Several scenario analyses were used to explore the impact of the model’s structural assumptions. For insight into the real-world cost effectiveness of uRDN, we used the 12-month results of the ACHIEVE study, which included patients treated with the uRDN system (n = 96) [15]. The ACHIEVE study observed the effectiveness of the uRDN system in reducing BP, demonstrating a 15.0 mmHg reduction in mean office SBP. The mean baseline office SBP in ACHIEVE was 176 versus 155.3 mmHg in the RADIANCE-HTN TRIO trial [9, 15]. A scenario was also included that uses the estimate of 5 mmHg SBP reduction to test the cost-effectiveness, in case data from placebo-subtracted sham-controlled trials were used.

A patient-level simulation component explored the impact of modelling a heterogeneous patient population, which can cause biased results when there is a non-linear relationship between risk factors and cardiovascular event risks (Jensen’s inequality) [30]. The simulation model uses random sampling to create a virtual patient cohort based on defined patient characteristics and the correlation between them, as found in the RADIANCE-HTN TRIO trial (e-Appendix 2).
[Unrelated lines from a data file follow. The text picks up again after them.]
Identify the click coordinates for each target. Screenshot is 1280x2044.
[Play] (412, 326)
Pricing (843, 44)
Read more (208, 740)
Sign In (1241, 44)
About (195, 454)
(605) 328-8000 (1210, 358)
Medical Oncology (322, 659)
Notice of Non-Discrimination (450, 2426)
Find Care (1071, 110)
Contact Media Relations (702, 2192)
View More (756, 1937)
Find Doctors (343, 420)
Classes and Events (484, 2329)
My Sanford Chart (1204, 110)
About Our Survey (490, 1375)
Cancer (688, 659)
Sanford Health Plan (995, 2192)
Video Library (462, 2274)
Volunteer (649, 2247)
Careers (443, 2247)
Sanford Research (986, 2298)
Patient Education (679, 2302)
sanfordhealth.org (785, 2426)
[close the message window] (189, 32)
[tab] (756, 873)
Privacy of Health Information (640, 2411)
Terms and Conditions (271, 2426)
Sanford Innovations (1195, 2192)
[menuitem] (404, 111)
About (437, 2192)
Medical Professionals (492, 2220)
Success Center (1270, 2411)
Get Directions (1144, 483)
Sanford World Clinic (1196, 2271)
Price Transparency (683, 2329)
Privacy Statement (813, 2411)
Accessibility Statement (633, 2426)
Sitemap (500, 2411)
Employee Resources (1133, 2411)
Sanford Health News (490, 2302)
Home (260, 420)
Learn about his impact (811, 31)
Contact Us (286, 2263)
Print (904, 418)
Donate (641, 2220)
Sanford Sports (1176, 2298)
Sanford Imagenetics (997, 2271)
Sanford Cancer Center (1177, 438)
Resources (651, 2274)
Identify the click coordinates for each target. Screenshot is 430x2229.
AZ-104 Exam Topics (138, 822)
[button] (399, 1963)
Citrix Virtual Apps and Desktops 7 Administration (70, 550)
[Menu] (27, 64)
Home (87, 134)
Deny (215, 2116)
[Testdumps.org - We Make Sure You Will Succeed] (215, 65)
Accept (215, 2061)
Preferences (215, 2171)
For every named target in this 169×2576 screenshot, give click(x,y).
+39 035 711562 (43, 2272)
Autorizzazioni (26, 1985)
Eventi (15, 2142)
Each patient from the cohort is then run through the model’s existing Markov structure. The results are averaged to achieve an overall cohort result to compare with the base-case deterministic results. Patient-level simulation represents a novel approach in hypertension modelling that was not featured in previously published models [9, 10].

For external validation, modelled relative risks and hazard ratios were compared with those presented in meta-analyses conducted by Rahimi et al. [20] and Ettehad et al. [21]. Absolute risks were compared with clinical examples of the QRISK3 algorithm, presented by Hippisley-Cox et al. [31].